Wong and Schuwitz reported that the Trump-Pence Administration issued a memo in October 2018 stating that any diplomats working for the United Nations or any other international organisation located in the United States would need proof of marriage to continue working in the United States. This policy fundamentally restricts the flow of new ideas into the international community, ideas which could incorporate queer ideas into foreign policy. Not to mention, it also puts at risk those who are not have not ‘come out of the closet’ and who are at risk of exposure in countries which may not truly accept them let alone allow same-sex marriage.

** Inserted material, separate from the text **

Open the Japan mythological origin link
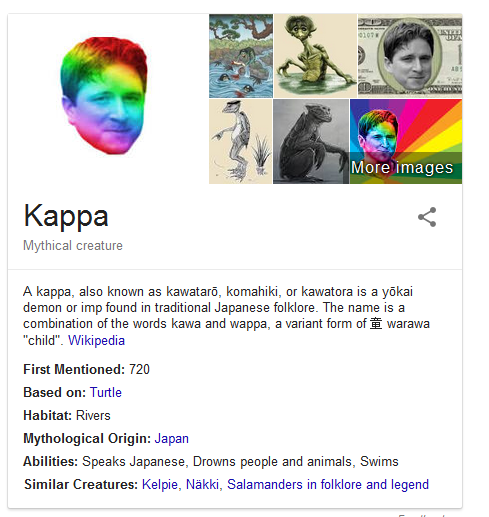 [172, 438]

Throughout Africa, where colonial powers have had a dominant presence, the stigma of homosexuality follows. Colonial era anti-sodomite laws, which explicitly condemn and outlaw homosexuality, have branded it as repugnant and immoral. Tanzania, a former British colony, has now declared a ‘gay crackdown’, with the government endorsing and advocating both physical and verbal abuse towards people who are assumed to be Queer. It is that word, ‘assume’, which has the capacity to become deadly, because one cannot assume someone’s sexuality without reducing them to stereotypical, degrading tropes. Furthermore, with such restrictions on people’s lives, HIV will have the capacity to flourish in a homophobic environment due to homophobic policies which disregard the lives of Queer people. Policies such as these only cause further suffering for Queer people at the hands of bigots.

It only takes the absence of one Queer person to make the difference between the life and death of Queer people worldwide. Despite the progress we have made as a society we still have a long journey before we reach global recognition and are viewed as equals on the world podium.

Finlay Spalding is a second year undergraduate student majoring in International Relations and Middle Eastern studies at Deakin University. He has an interest in human rights and international affairs.